Anti-bullying charity Kidscape: 'Do not name and shame bullies'
Charity warns YouTube videos revealing suffering can make it worse for victims
Naming children's tormenters can make the experience of bullying worse for their victims, an anti-bullying charity has warned.
Experts at Kidscape, a charity which aims to safeguard children from harm and abuse, says youngsters who post videos online describing their anguish or naming and shaming their aggressors, leave them vulnerable to more harassment.
Claude Knights, Kidscape's chief executive told the Times: "Posting a video on an open site like YouTube does open the young person to a high level of exposures and to comments from a wide range of people who are emboldened by the faceless, impersonal nature of cyberspace, where there are still very few consequences to actions. Vicious comments can increase the victim's pain at the time when their self-esteem is already very low."
The advice follows the death of Toni Connell, a 15-year-old from South Ockendon, Essex who detailed her bullying torment in a heart-breaking video on YouTube.
The year 11 student died at Queen's Hospital, Romford in February after emergency services were called to her home. Police said that they were treating her death as suspicious.
In 2014, Toni recorded a five- minute video in which she held up handwritten notes revealing she had "one true friend" and that "loads of people hate" her. One note read: "to be popular you have to be a slag long hair pretty, have boobs" while another said "Suicidal 5 times."
Connell's family said that she had felt under pressure over her forthcoming GSCE exams and had also been the victim of cyberbullying and had received death threats on Facebook.
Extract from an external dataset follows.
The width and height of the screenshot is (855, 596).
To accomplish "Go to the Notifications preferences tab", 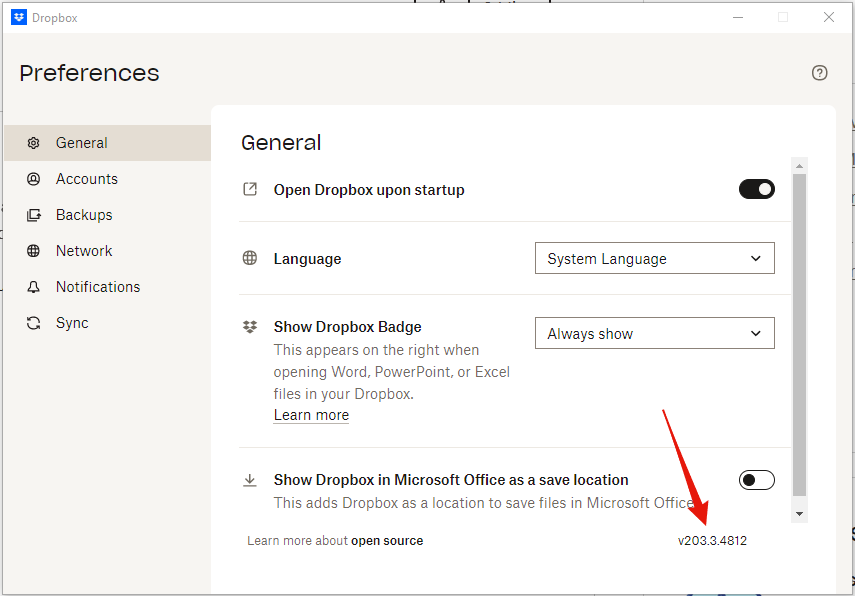I will 98,287.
"I am very angry with the school as they knew she was being bullied but never did anything about it," her mother Amanda Connell said.
"I know children must have picked on her about her brace as she had been excited about getting it but once she went to school she was immediately begging us to have it taken off."
Russell Hobby, general secretary of the National Association of Head Teachers is appealing to parents, teachers and child professionals to step up efforts to spot signs of bullying and to offer young people other ways of sharing their feelings.
"Schools will need to be aware that the events and feelings behind bullying incidents can be preserved vividly ion the internet and that more young people are using this medium," he said. "Above all, though, they should make sure that YouTube is not the only avenue available to a young person to express their unhappiness."